Welcome to the lab!

This page is created specifically for new comers to the lab.

Project resources

For a quick overview of what we are up to, here is a curated list of project repositories of the lab. They are contributed by different past and current members in various styles, but are all meant to follow good computational research practice that makes our work easy to share and reproduce.

Orientation tasks

Task 1: Add yourself to our slack workspace

You should join our slack workspace at xinhe-lab.slack.com. Please ask Xin to send you an invite.

After you are added to the workspace, please find these channels to join:

  • papers
  • readinggroup
  • programming
  • seminars

Here you can communicate with others in the lab via instant messaging and work on projects together in separate project channels.

Slack tips

  1. It would be great if you could upload a photo of you (or your pet) to your slack profile.
  2. Notifications: Under Preference -> Notifications you can configure notifications behavior for incoming new messages. I suggest choose notification option “Direct messages, mentions and keywords”. Also enable “Send email notification” under “When inactive on desktop” option.
  3. Slack desktop app is available and is recommended because that will keep slack running on the background, for multiple slack groups you join. There is also a phone app you can choose to install.
  4. Slack uses mostly markdown language to edit text, as you will learn in the next orentation task.
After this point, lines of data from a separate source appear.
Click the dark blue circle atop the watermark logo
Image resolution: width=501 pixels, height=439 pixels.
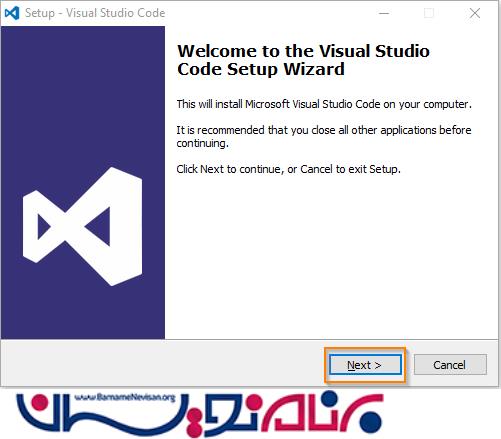[x=330, y=398]
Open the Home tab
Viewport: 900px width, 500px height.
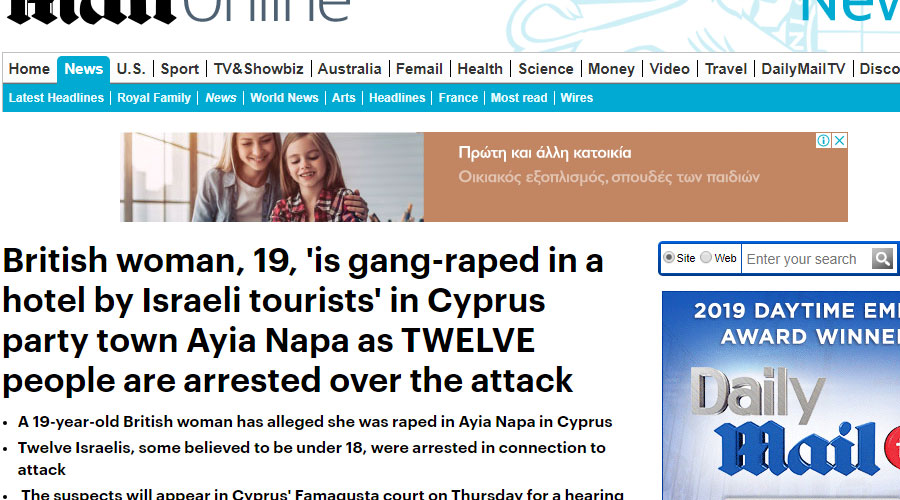(29, 69)
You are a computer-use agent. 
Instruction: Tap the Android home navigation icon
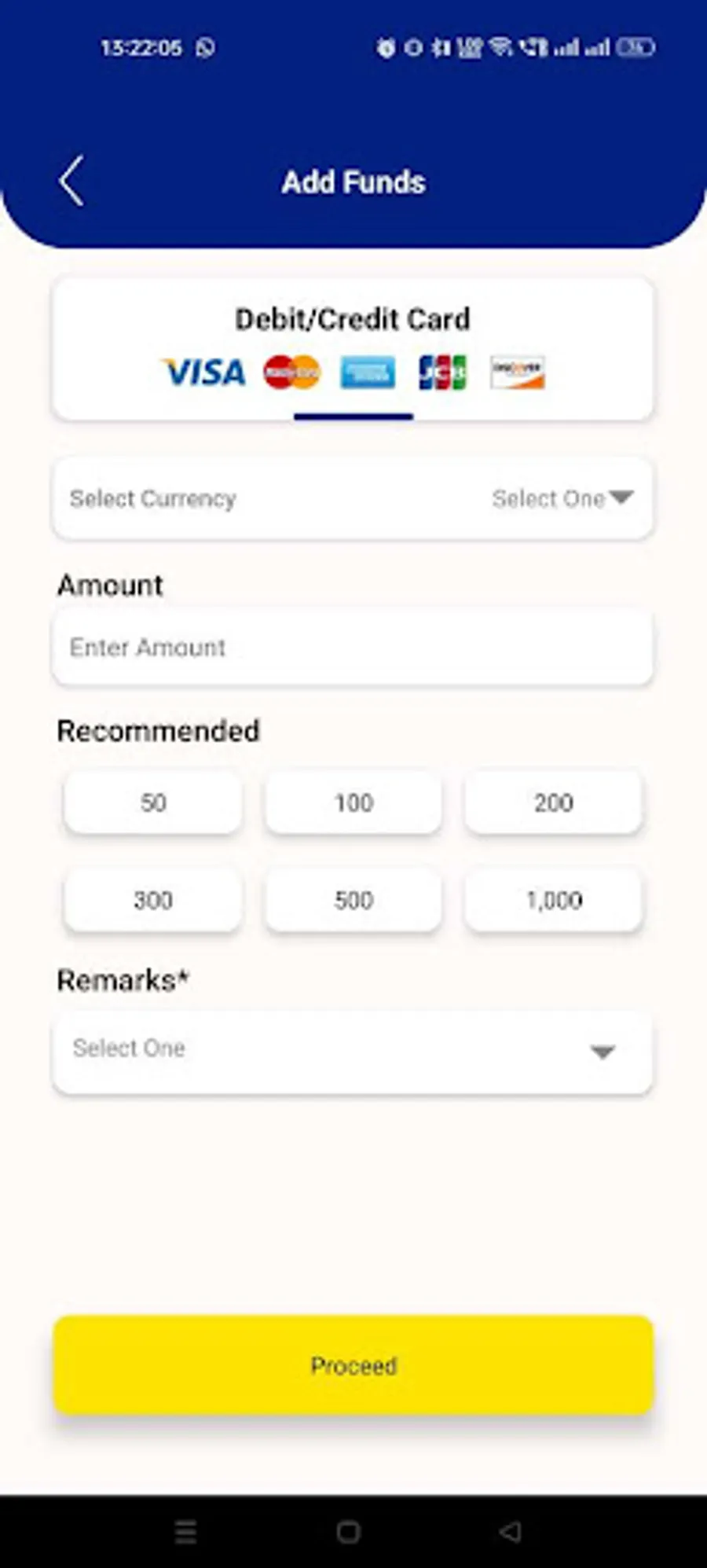click(x=349, y=1531)
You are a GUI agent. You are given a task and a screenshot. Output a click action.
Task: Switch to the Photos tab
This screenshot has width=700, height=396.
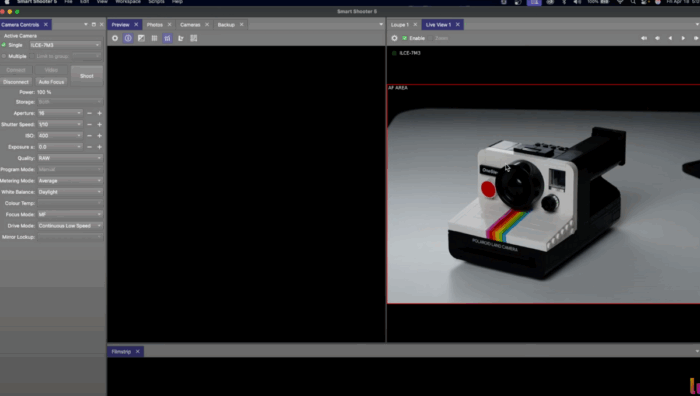click(154, 25)
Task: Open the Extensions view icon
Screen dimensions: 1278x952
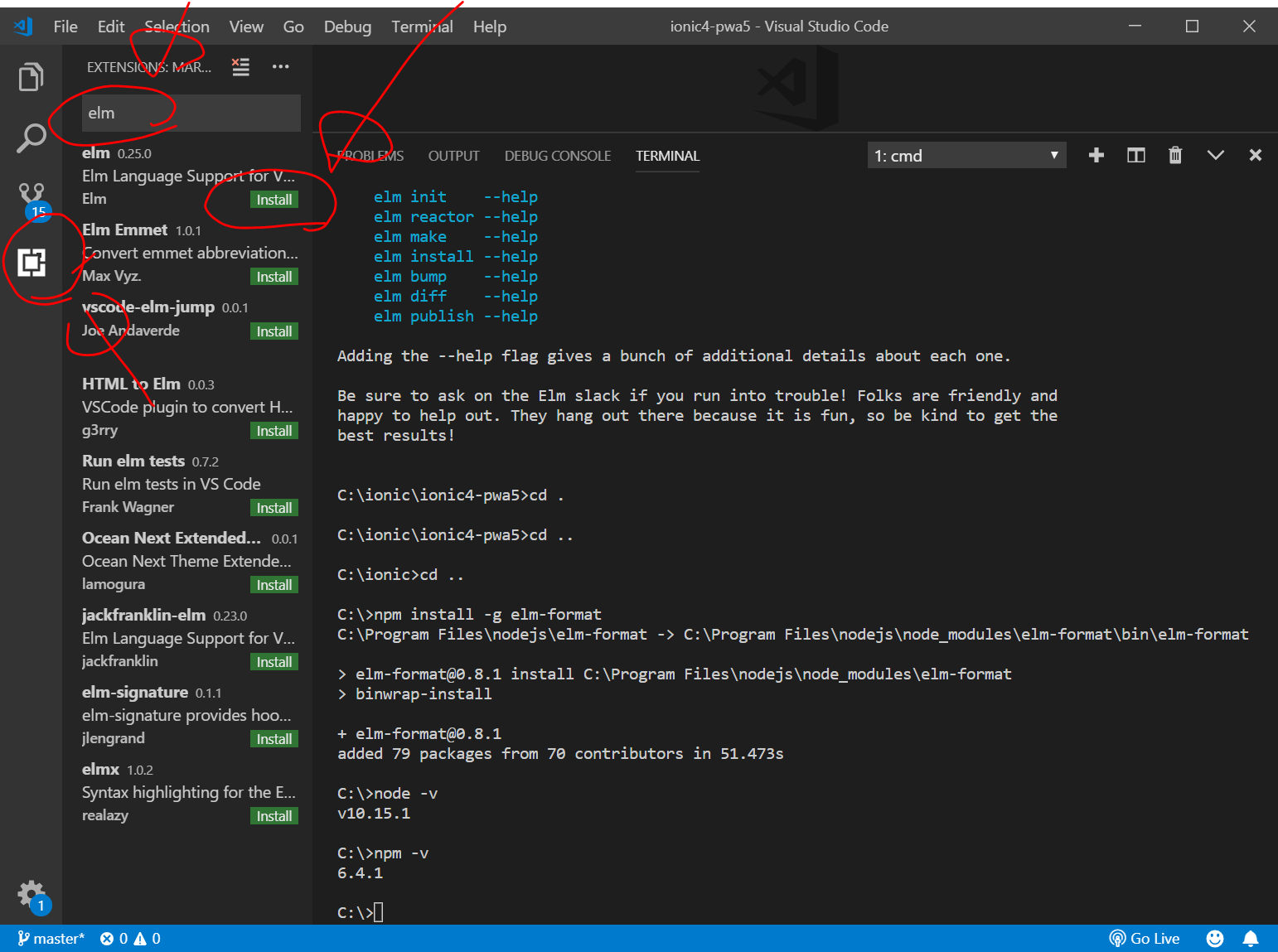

Task 2: git, github.com and markdown

We assume you are comfortable with command-line interface (on Linux or Mac). This orientation task involves obtaining the source code for this wiki, make and contribute your changes. The source code of this wiki is on github so this will be a git exercise — it means you will need to install git and clone this repo, make changes and push back to github which automatically publishes your changes here.

Please send your github handler to Gao Wang to request adding you to the lab github account, and to have your permission granted for viewing and editing source file of this wiki. If you do not have a github.com account, please register one.

But before you make any changes to the wiki, you should learn about using git if you haven’t used it before. Under the orientation folder of this repo (that you should have been granted permission to at this point) there is a Markdown file called 5m-git.md for a 5-minutes tutorial on git. If you are not familiar with git please walk through that document to learn basic git. If you are already familiar with git, please take a look and help improve a more advance tutorial git-tips.md completing some of the FIXME tags I made on the document, or adding to it whatever tips you’ve learned in the past that you find useful to mention here. Please make sure you use the best of your knowledge editing Markdown format files, that is, format things nicely and logically.

Text editor

Here is a personal suggestion: I use gvim for many years before I switched to VS Code text editor — yes it is from Microsoft but it is cross-platform and is good! I now use VS Code with Vim binding (an Extension you can find in VS Code Extension Marketplace) so I can still use keyboard conventions that I’m familiar with.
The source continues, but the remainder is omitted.